Bu soruların cevapları bulunduktan sonra birey, iyi bir şekilde meslek araştırması yapmalı bunun için de bu alanın uzmanı olan psikolojik danışmandan yardım almalıdır. Günümüzde halen birçok mesleğin bilinmemesi veya istihdam alanlarının bilinmemesi tercih dönemlerinde de belli meslekler etrafında tercih yapmaya neden olmaktadır. Bu yanlış bir yöntem olduğu gibi öğrencileri de popüler meslekler ayrımına sürüklemektedir. Fakat unutulmamalıdır ki birçok meslek öğrenciye garanti iş sahası sunmamaktadır. Üniversite eğitimi başlı başına kariyer oluşturma alanı olmakta ve hangi bölüm olursa olsun sürekli gelişim istemektedir. Buradan yola çıkarak denilebilir ki üniversite seçimlerinizde iş bulma oranınından çok kendi kişiliğinize uygun bir yönelim yapmak daha fazla başarılı olmanızı ve doyuma ulaşmanızı sağlayacaktır.

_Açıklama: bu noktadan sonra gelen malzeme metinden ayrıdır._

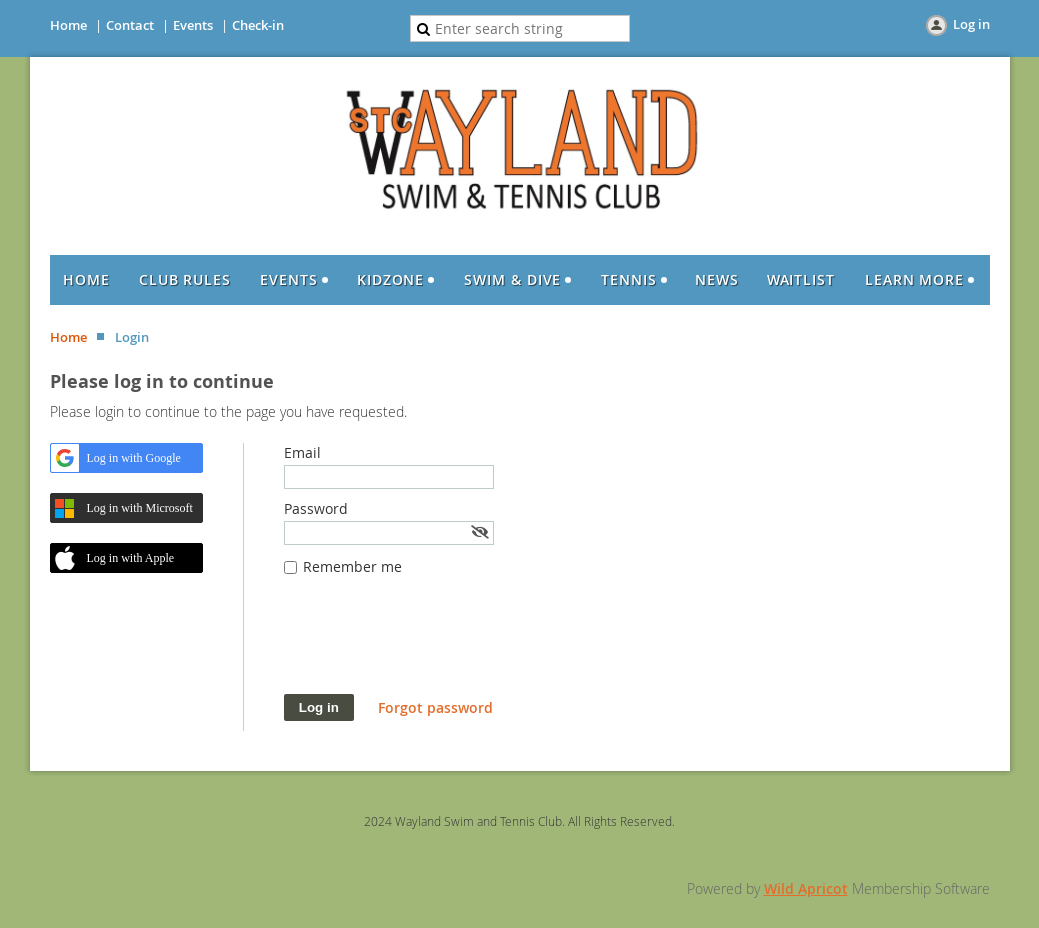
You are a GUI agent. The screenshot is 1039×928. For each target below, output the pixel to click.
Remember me (352, 566)
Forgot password (435, 707)
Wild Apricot (806, 888)
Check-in (258, 25)
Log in (971, 24)
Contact (130, 25)
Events (193, 25)
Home (68, 25)
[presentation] (436, 645)
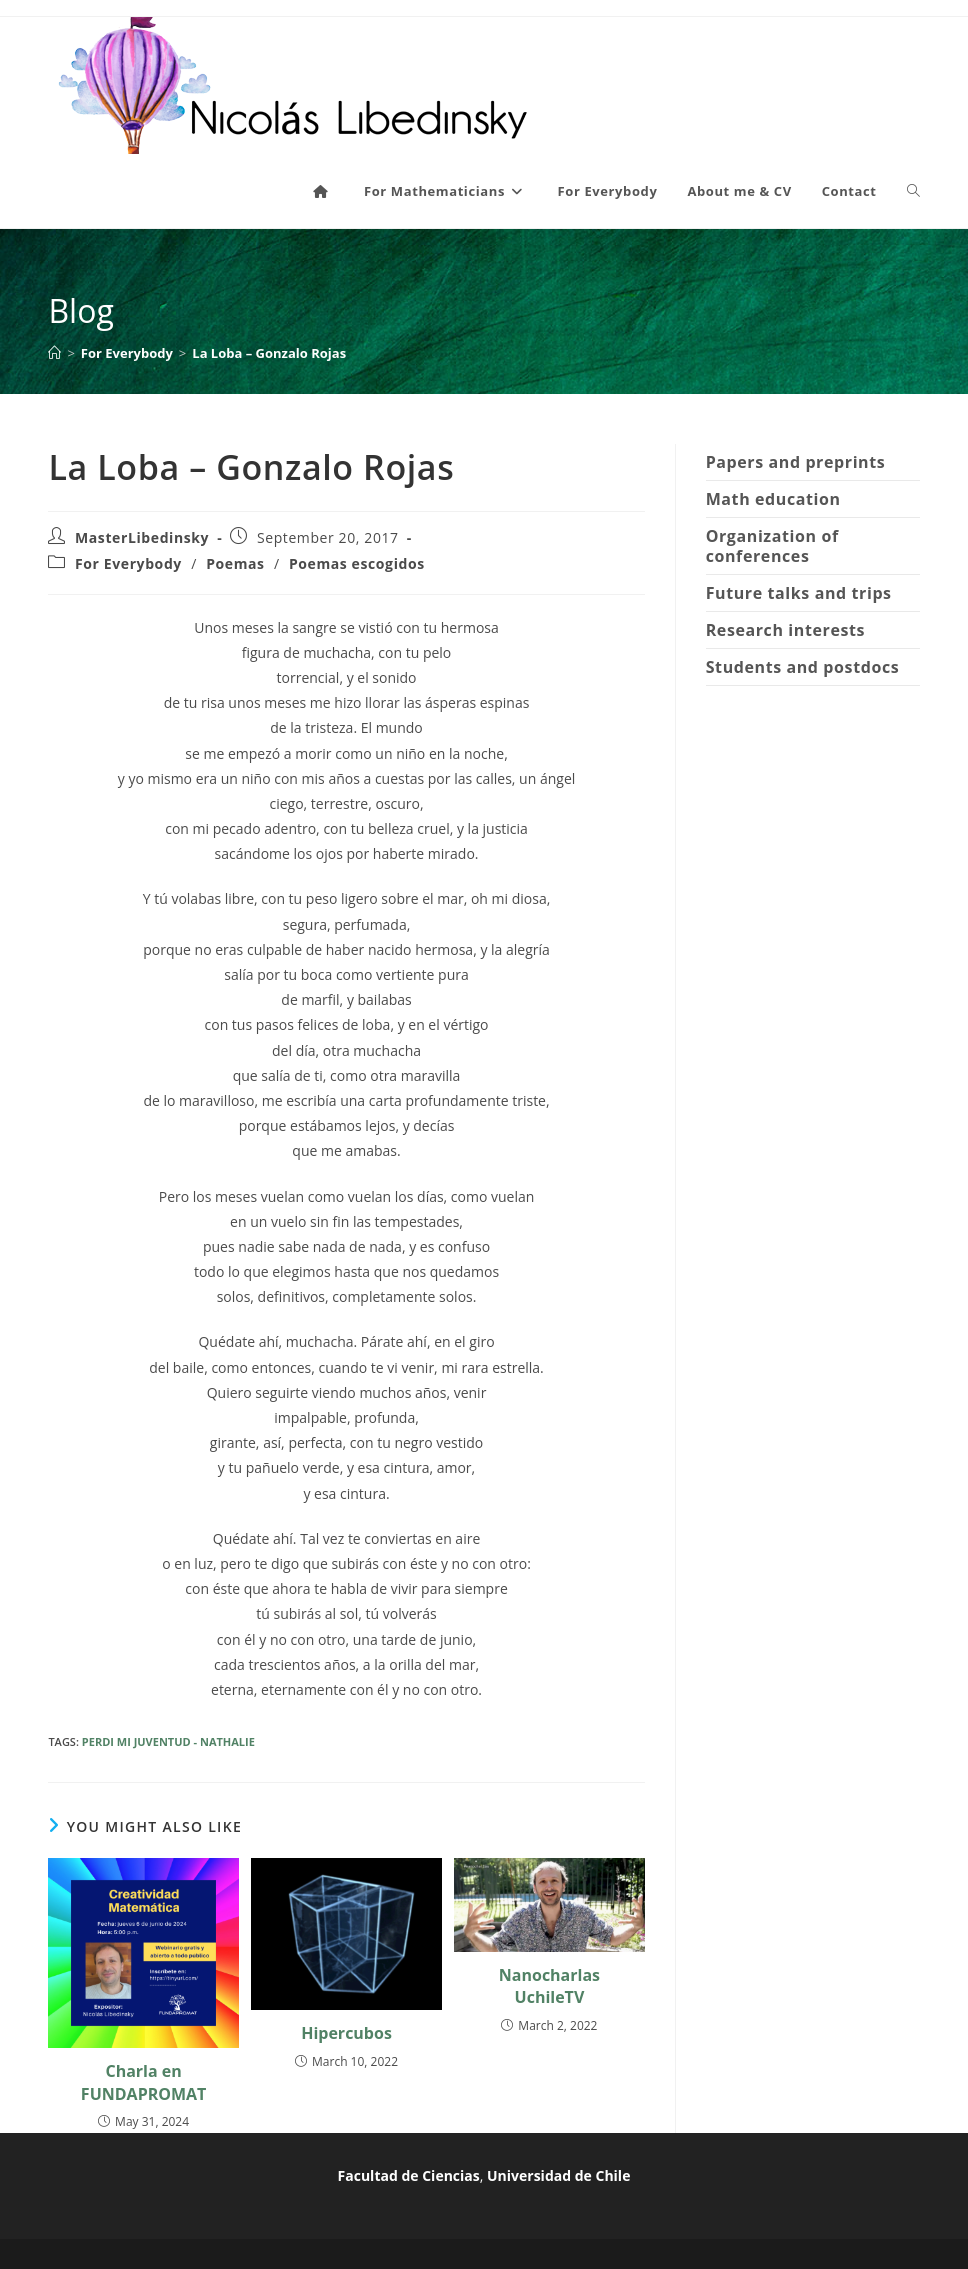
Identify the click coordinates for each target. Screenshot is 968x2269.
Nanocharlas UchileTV (549, 1986)
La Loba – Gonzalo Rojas (269, 353)
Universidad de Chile (558, 2175)
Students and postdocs (803, 667)
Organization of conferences (772, 546)
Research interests (785, 630)
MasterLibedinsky (142, 537)
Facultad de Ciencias (409, 2175)
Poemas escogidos (357, 563)
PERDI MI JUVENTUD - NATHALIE (168, 1741)
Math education (773, 499)
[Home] (54, 353)
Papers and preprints (796, 462)
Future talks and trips (799, 593)
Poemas (235, 563)
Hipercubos (346, 2033)
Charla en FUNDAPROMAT (144, 2082)
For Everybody (128, 563)
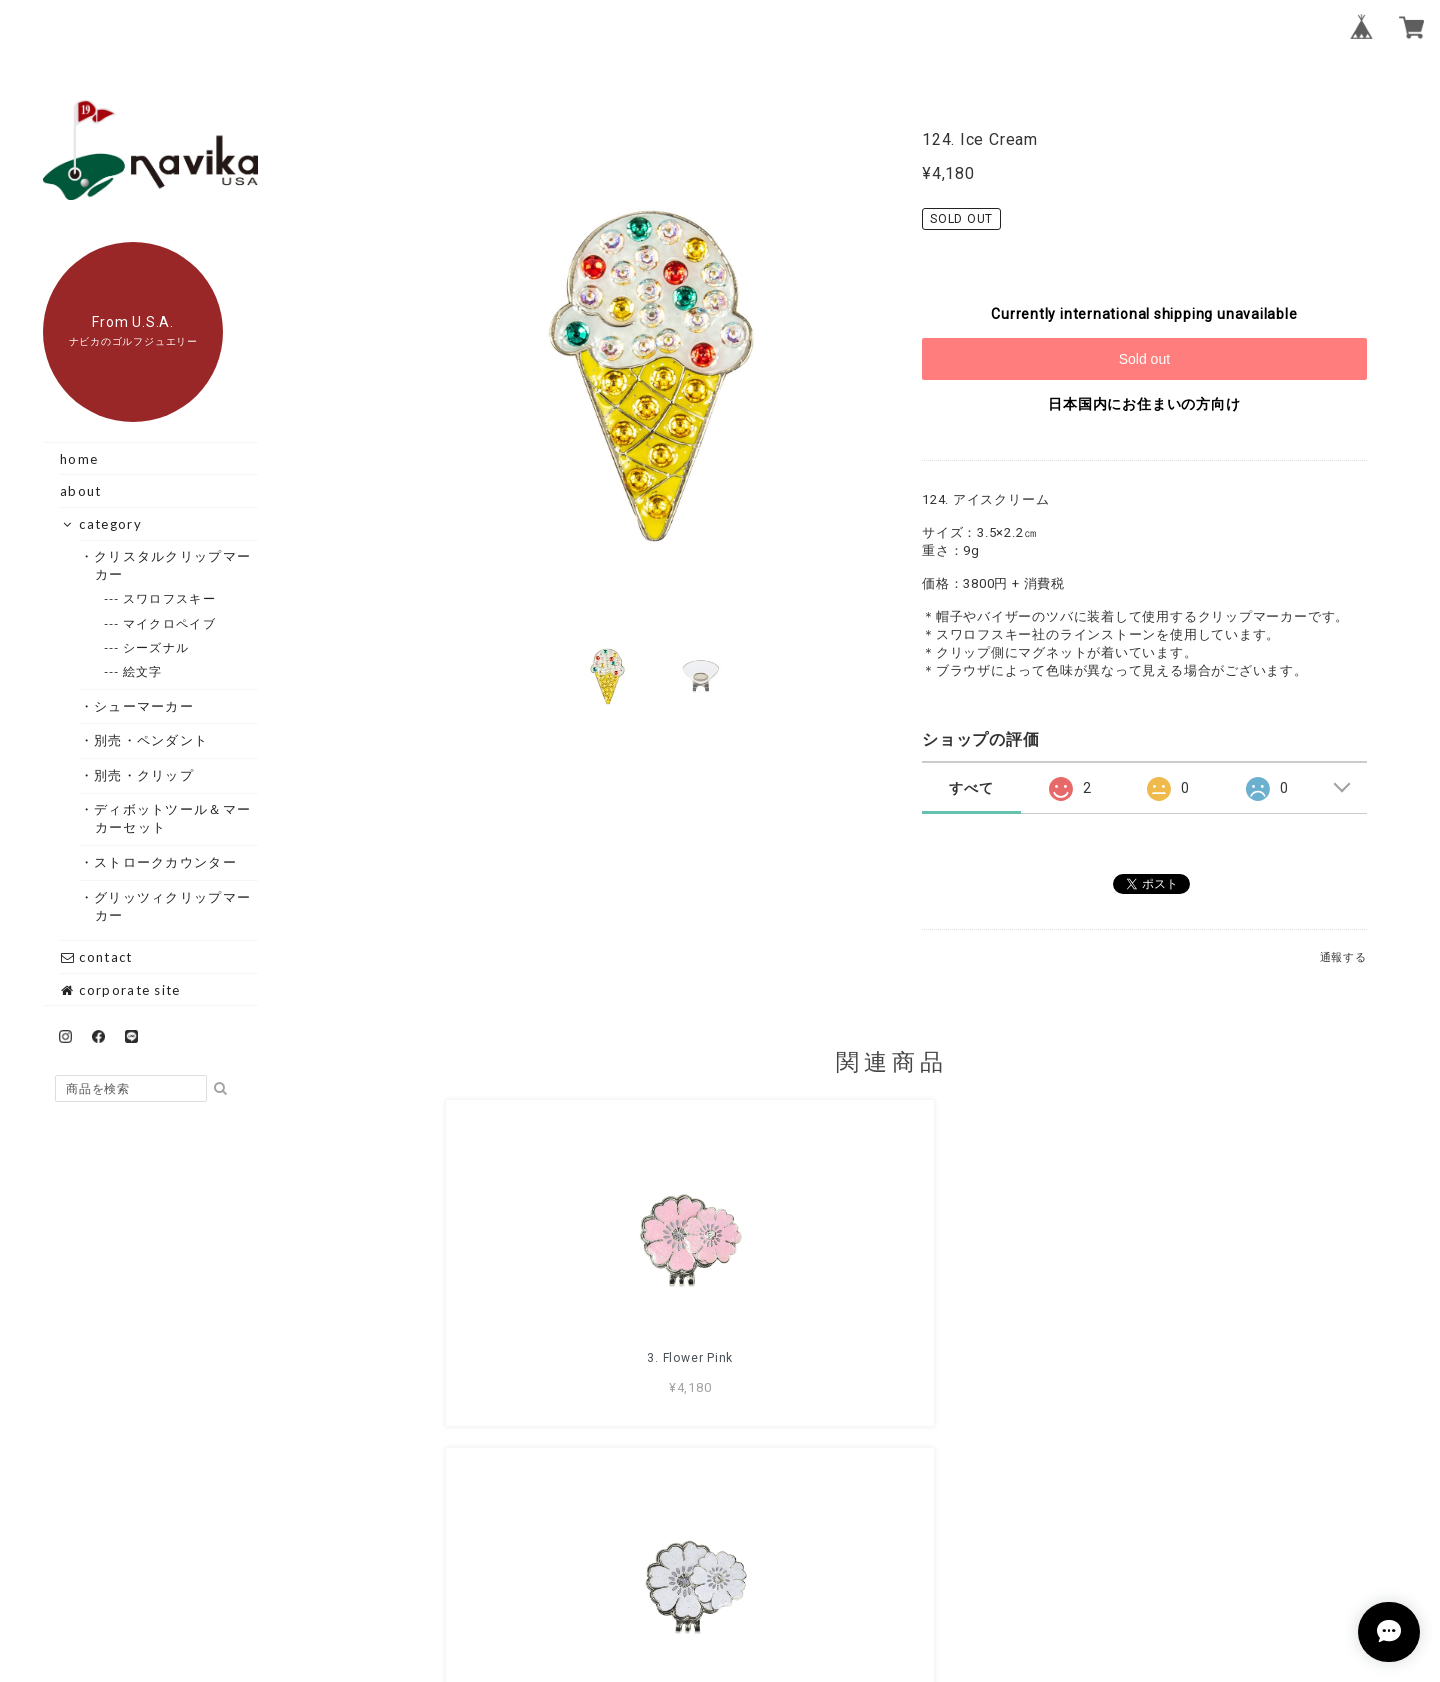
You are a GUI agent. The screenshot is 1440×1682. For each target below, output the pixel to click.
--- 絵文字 (143, 671)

Hepiniz bu eğitim yolculuğunda emekler verdiniz, bu emeklerin karşılığını da en güzel şekilde almanın tek yolu ilgi duyduğunuz ve sizinle uyuşan bir meslek seçimi yapmanız olacaktır. Mesleki seçim gelişim göstermektedir ve her seçim değiştirilebilmektedir. Bu nedenle kendi isteğiniz doğrultusunda ilerlemek sizi bir sıfır öne taşıyacaktır. Tercih seçimlerinizin sizin seçiminiz olmasına dikkat edin.